The results presented may reveal the mechanism behind the long-term effects of the environment on stress-related brain regions. The decrease in amygdala activity as a result of acute exposure to nature might be a mechanism explaining lower amygdala activity during stress in rural dwellers [21] and higher structural amygdala integrity in citizens who live close to urban forests [43]. Repeated exposures to nature may beneficially affect amygdala by increasing its threshold for activation, resulting in lower amygdala activity during stress and higher amygdala integrity in habitants who live close to natural environments.

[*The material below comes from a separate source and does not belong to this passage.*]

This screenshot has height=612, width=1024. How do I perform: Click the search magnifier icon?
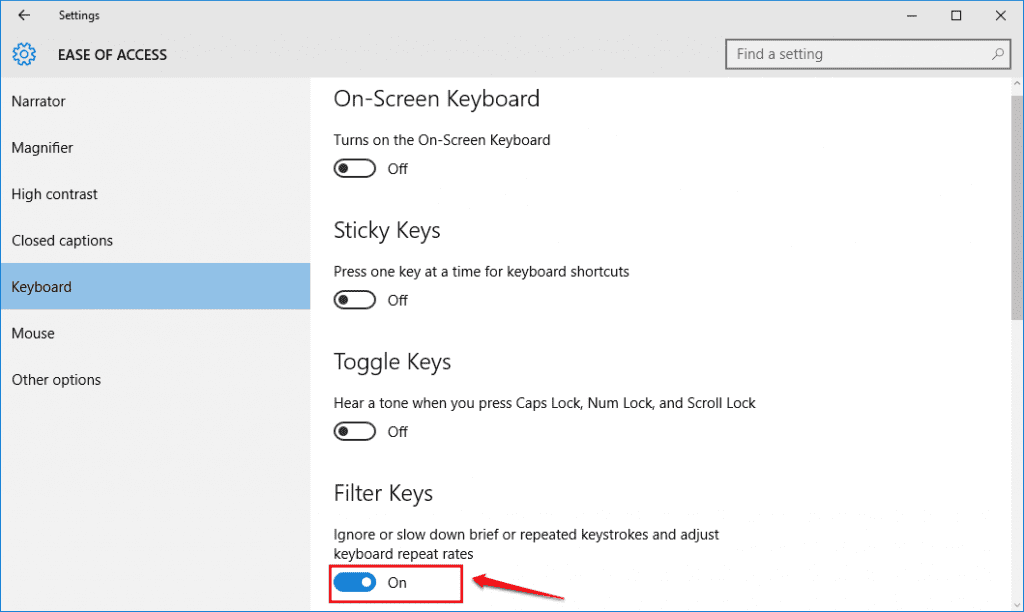[997, 54]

Detrimental effects of urban environments related to higher schizophrenia incidence in cities, like social stress, might be attenuated with exposure to natural environments through decreased stress-related amygdala activation. Since schizophrenia has been related to urban upbringing [4] and amygdala alterations [44], spending time in urban nature (green prescription) and consequently decreasing amygdala engagement may buffer the disadvantageous impact of the city and serve as a preventive measure against developing schizophrenia. Higher association between urbanicity and schizophrenia in recent birth cohorts and rapidly increasing urbanization suggest that effects of urban environment may increase in the future [4], underlining the responsibility of urban planning to focus on modifying current and future cities to provide accessible green spaces in order to improve citizens’ mental health.

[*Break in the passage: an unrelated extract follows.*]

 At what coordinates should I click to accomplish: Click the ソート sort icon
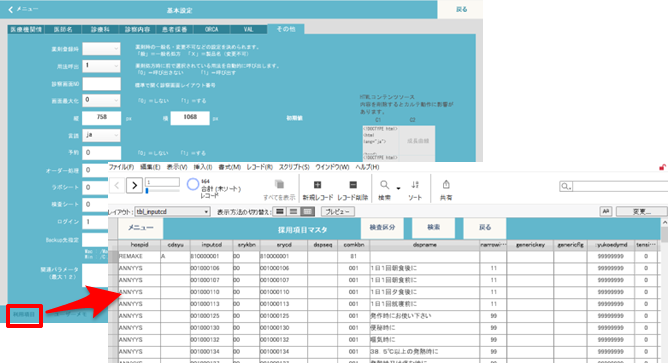click(x=415, y=185)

One of the limitations of the study is the lack of evidence that the masked facial stimuli in the FFT were not consciously perceived, since we have not explicitly tested for this. We would recommend that future studies perform a perceptual control task in order to ensure that participants did not consciously perceive the masked stimuli. Secondly, it is not clear which aspects of nature are driving the effect of the decrease in amygdala activation after exposure to natural environment. Therefore, future studies should aim to pinpoint specific features of nature that are beneficial and drive the decrease in amygdala activity (e.g., green color, sound, odors, terpenes etc.) in order to understand why nature induces restorative processes and, consequently, to make nature-based therapy more efficient. Thirdly, even though the Grunewald forest path where the participants went for a walk is isolated from the city, participants might have seen other people engaged in spare time activities, such as walking or exercising, which could have contributed to higher relaxation and lower amygdala activity after the walk in nature compared to the urban walk. Hence, future studies should control for number of people encountered during the walk as well as for their affective state, since this may be different in natural and urban environments. Fourthly, different natural environments may have different effects on participants (e.g., a forest could elicit fear instead of relaxation [45] and walking in a tended forest may have a more positive impact on well-being than walking in a wild forest [46]). Therefore, future studies should examine changes in stress-related brain regions after exposure to different types of natural environments, for example to an urban park or a botanical garden. Finally, since the assignment of meaning to nature likely differs across cultures [47, 48], future research should try to include participants from different cultural backgrounds in order to examine whether the beneficial effects of nature on stress-related brain regions differ across cultures.

To conclude, our results demonstrate that exposure to nature for one hour decreases amygdala activity and can have salutogenic effects on brain regions related to stress. This suggests that going for a walk in nature may buffer detrimental effects of urban environment on stress-related brain regions, and in turn potentially act as a preventive measure against developing a mental disorder.